§ **Material for this exercise**:
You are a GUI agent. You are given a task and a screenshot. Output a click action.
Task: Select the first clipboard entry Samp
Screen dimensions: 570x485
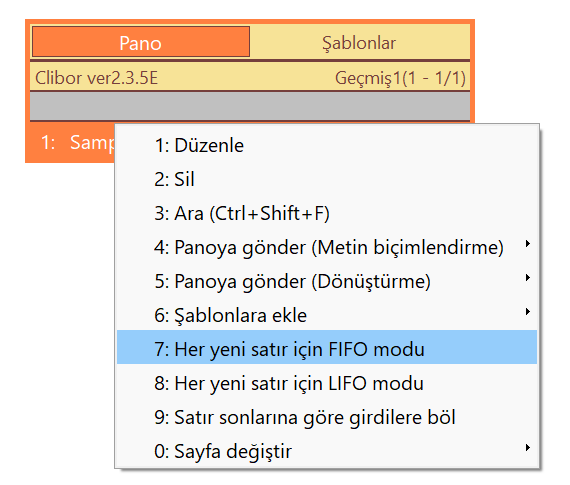click(72, 143)
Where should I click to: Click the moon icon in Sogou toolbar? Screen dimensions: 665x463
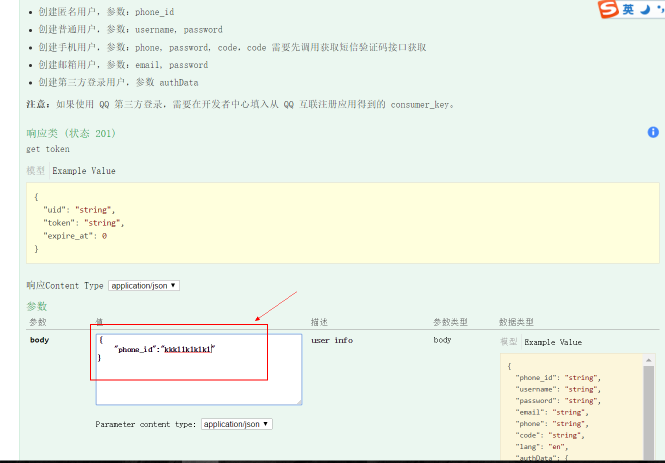pos(645,9)
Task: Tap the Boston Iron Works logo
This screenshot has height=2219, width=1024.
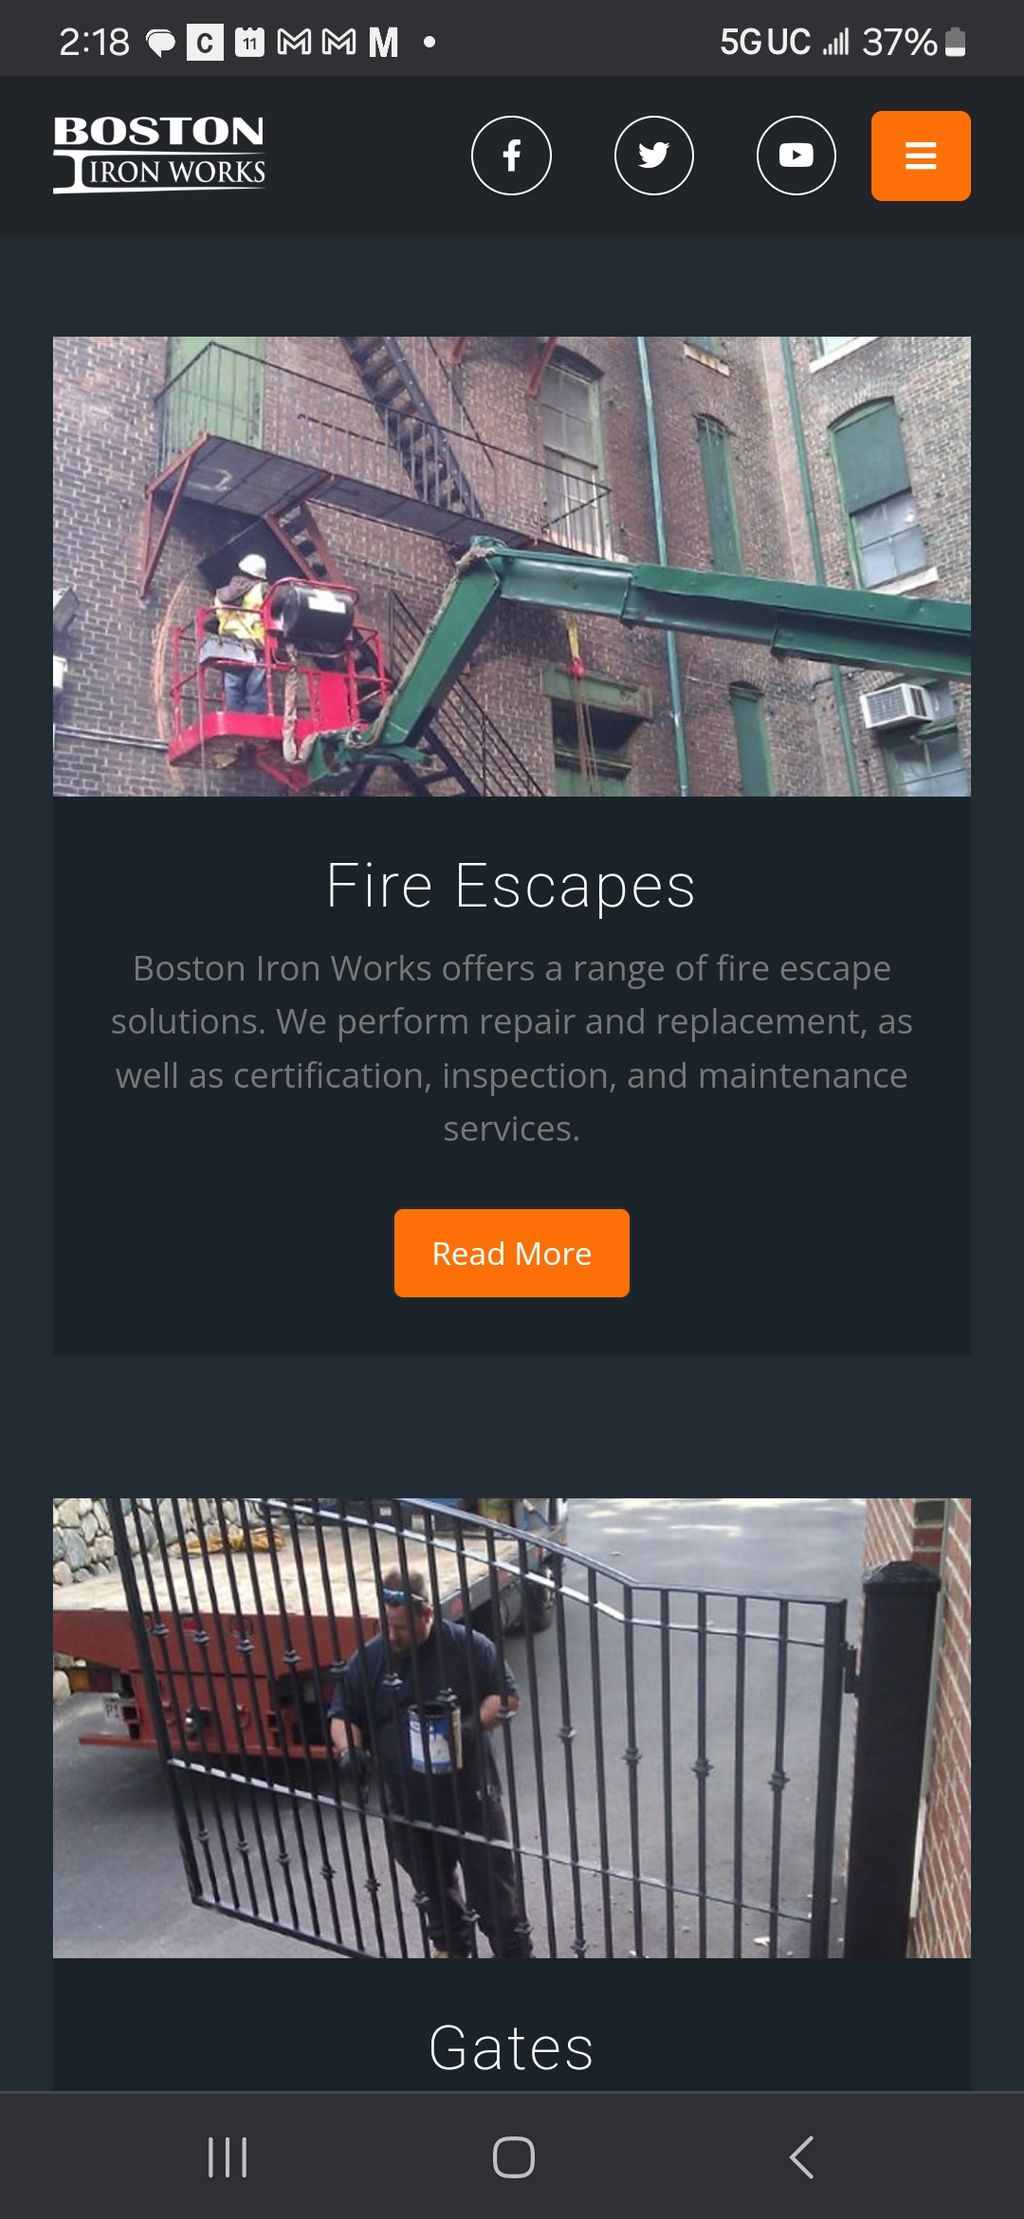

§ **What this task involves**: Every line with the string "screenshot" in the material should be returned.

§ **Result**:
You are a GUI agent. You are given a task and a screenshot. Output a click action.
This screenshot has height=2219, width=1024.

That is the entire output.